3. The patient's fleeting suicidal thoughts are a response to the abusive situation, not indicative of a history of suicidal ideation.
Summary:
B: The patient relying on the perpetrator for basic needs is not supported by the information provided.
C: There is no indication of a history of suicidal ideation, as the patient's thoughts are tied to her children and escaping the abusive relationship.
A nurse wants to assess for suicidal ideation in an elderly patient. Select the best question to begin this assessment.
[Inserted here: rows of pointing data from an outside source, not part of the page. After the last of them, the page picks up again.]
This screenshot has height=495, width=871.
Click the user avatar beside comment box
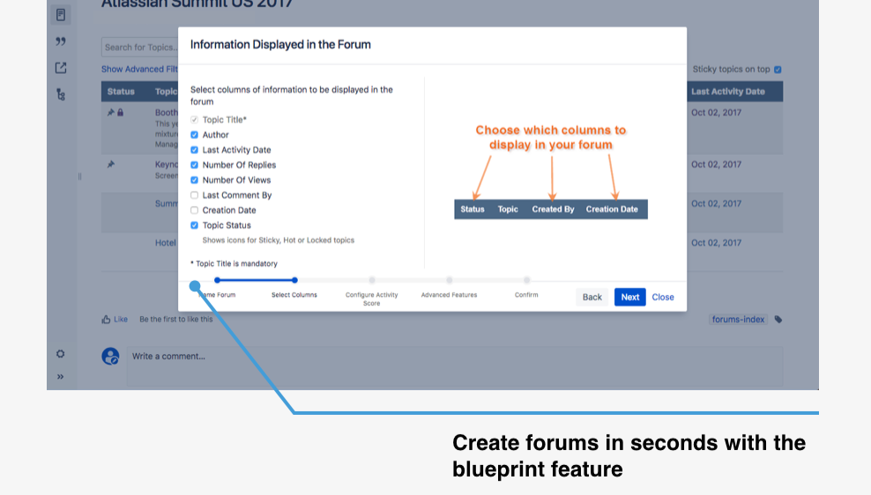pyautogui.click(x=111, y=356)
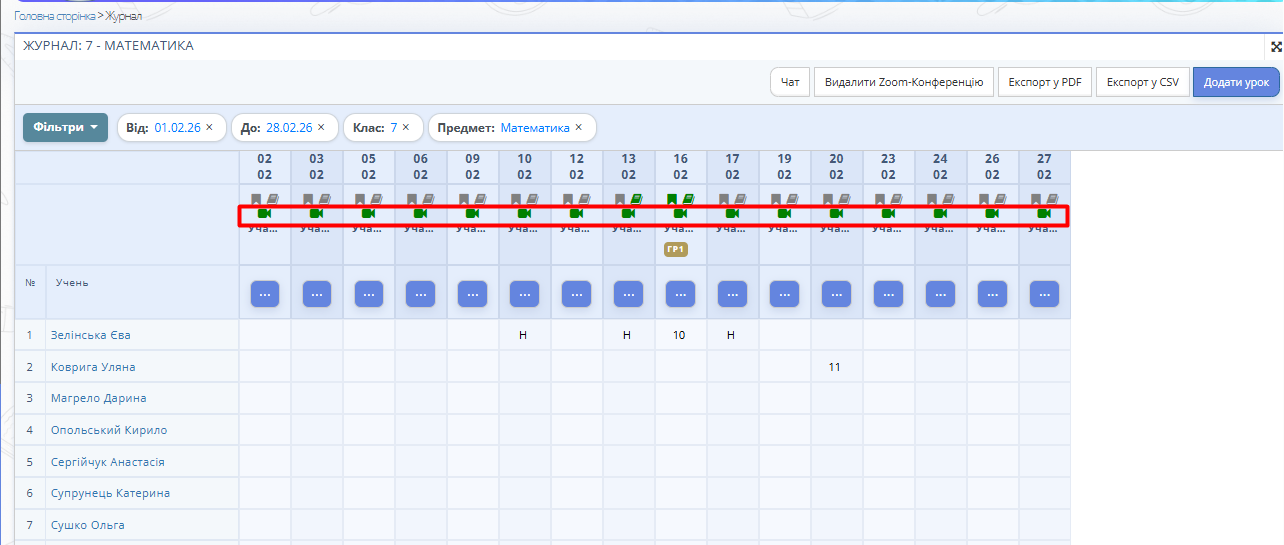Click the fullscreen expand icon in journal header
This screenshot has width=1284, height=545.
[x=1275, y=47]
- A. Are there any things going on in your life that would cause you to consider suicide?'
- B. What are your beliefs about a persons right to take his or her own life?'
- C. Do you think you are vulnerable to developing a depressed mood?'
- D. If you felt suicidal, would you tell someone about your feelings?'
Correct Answer: B
Rationale: This question is clear, direct, and respectful. It will produce information relative to the acceptability of suicide as an option to the patient. If the patient deems suicide unacceptable, no further assessment is necessary. If the patient deems suicide as acceptable, the nurse can continue to assess intent, plan, means to carry out the plan, lethality of the chosen method, and so forth. The other options are less direct, may produce responses that may be unclear, or are appropriate for later in this discussion.
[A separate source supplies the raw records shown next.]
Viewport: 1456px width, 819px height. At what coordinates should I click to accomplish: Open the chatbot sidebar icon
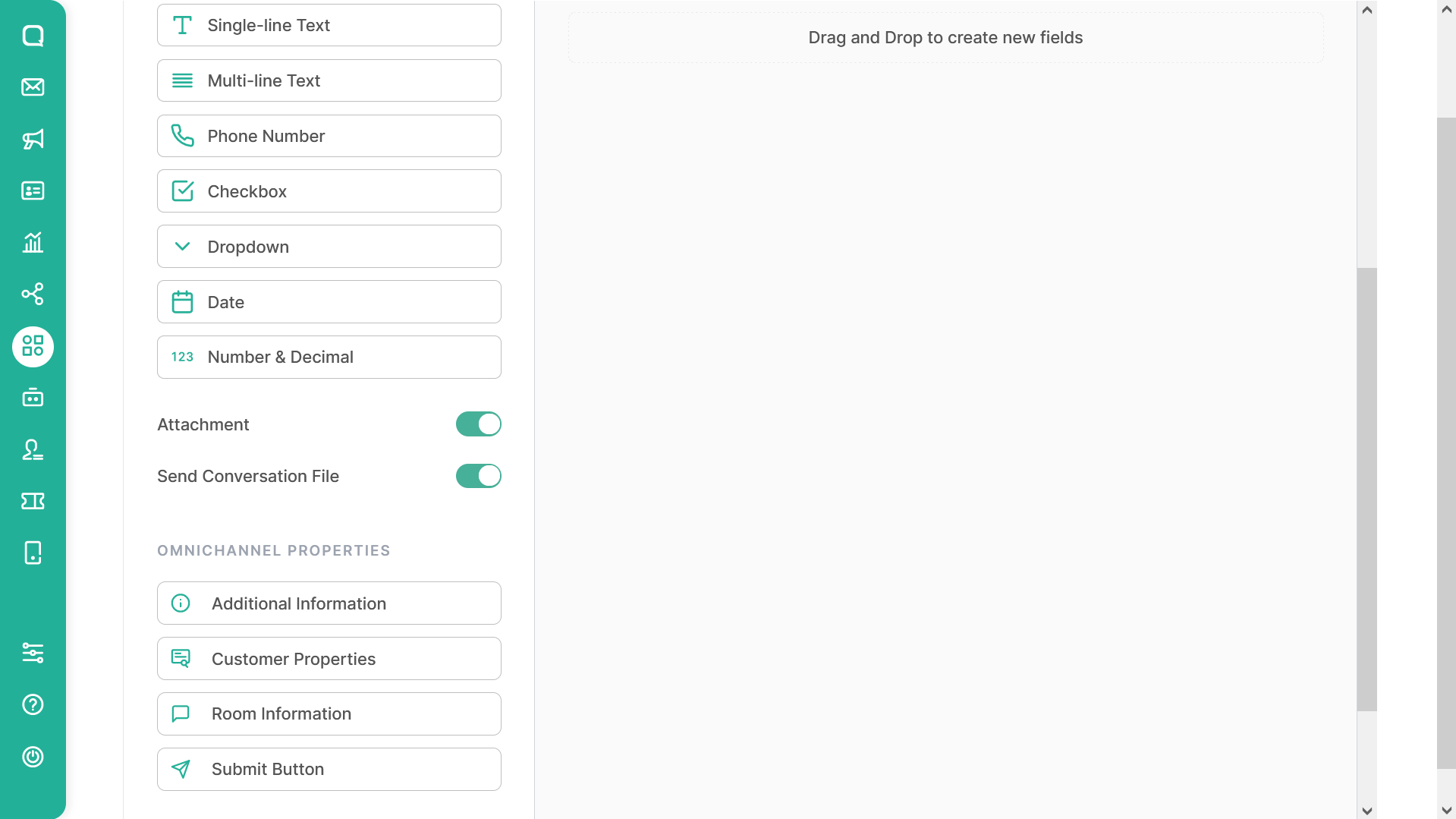pos(33,398)
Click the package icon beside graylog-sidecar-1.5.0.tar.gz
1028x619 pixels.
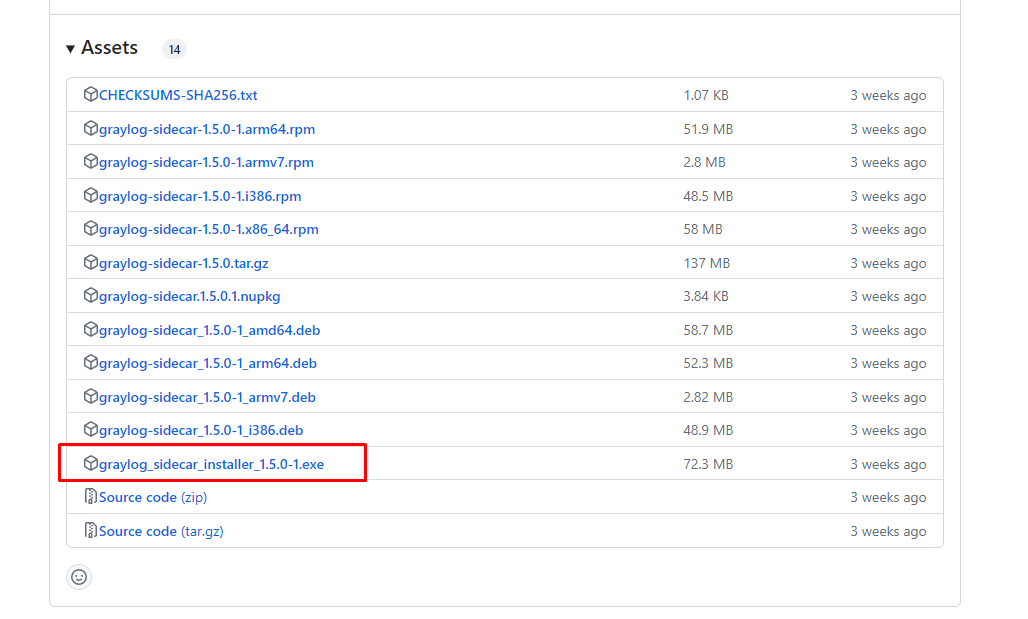(x=90, y=262)
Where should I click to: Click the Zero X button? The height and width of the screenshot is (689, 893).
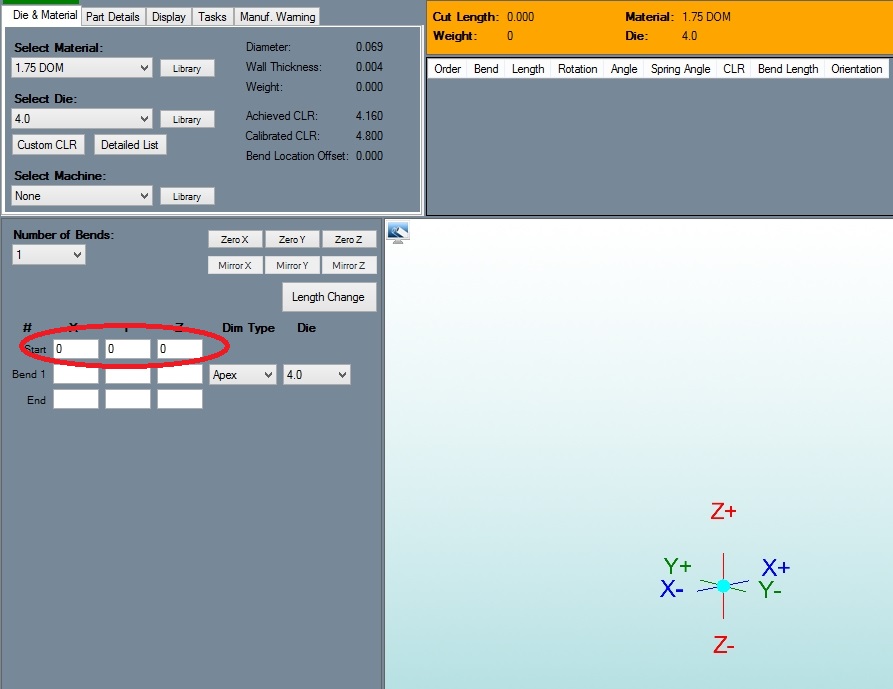(235, 240)
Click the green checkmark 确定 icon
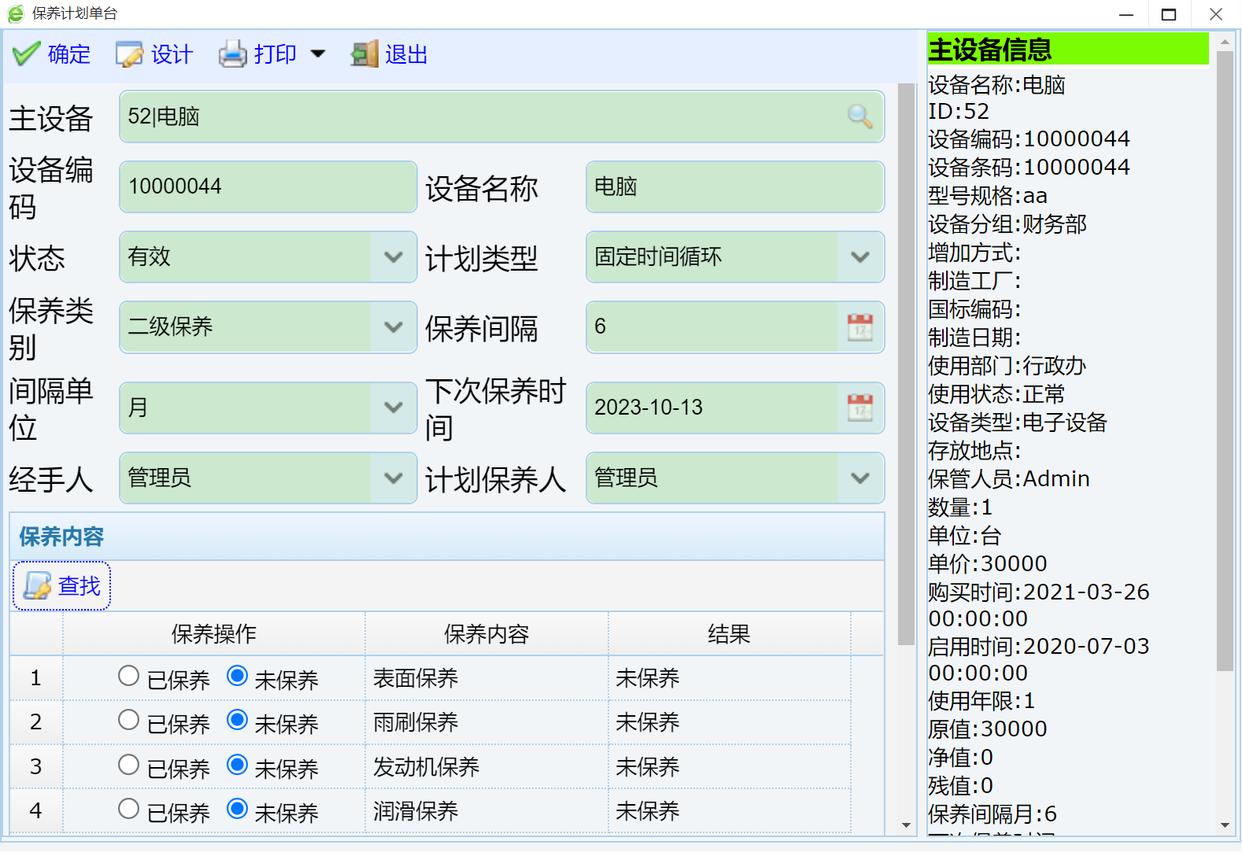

A nurse is anxious about assessing the sexual history of a patient who is considerably older than the nurse is. Which statement would be most appropriate for obtaining information about the patient's sexual practices?
- A. Some people are not sexually active, others have a partner, and some have several partners. What has been your pattern?
- B. Sexual health can reflect a number of medical problems, so I'd like to ask if you have any sexual problems you think we should know about.
- C. It's your own business, of course, but it might be helpful for us to have some information about your sexual history. Could you tell me about that, please?
- D. I would appreciate it if you could share your sexual history with me so I can share it with your health care provider. It might be helpful in planning your treatment.
Correct Answer: A
Rationale: The correct answer is A because it acknowledges the diversity of sexual practices and respects the patient's autonomy in sharing their sexual history. It also allows the patient to openly discuss their pattern without feeling pressured.
Choice B is incorrect because it focuses on potential medical problems rather than directly asking about the patient's sexual practices.
Choice C is incorrect as it may come across as too intrusive and lacks a non-judgmental approach.
Choice D is incorrect as it implies the patient's information will be shared without their consent, which violates patient confidentiality.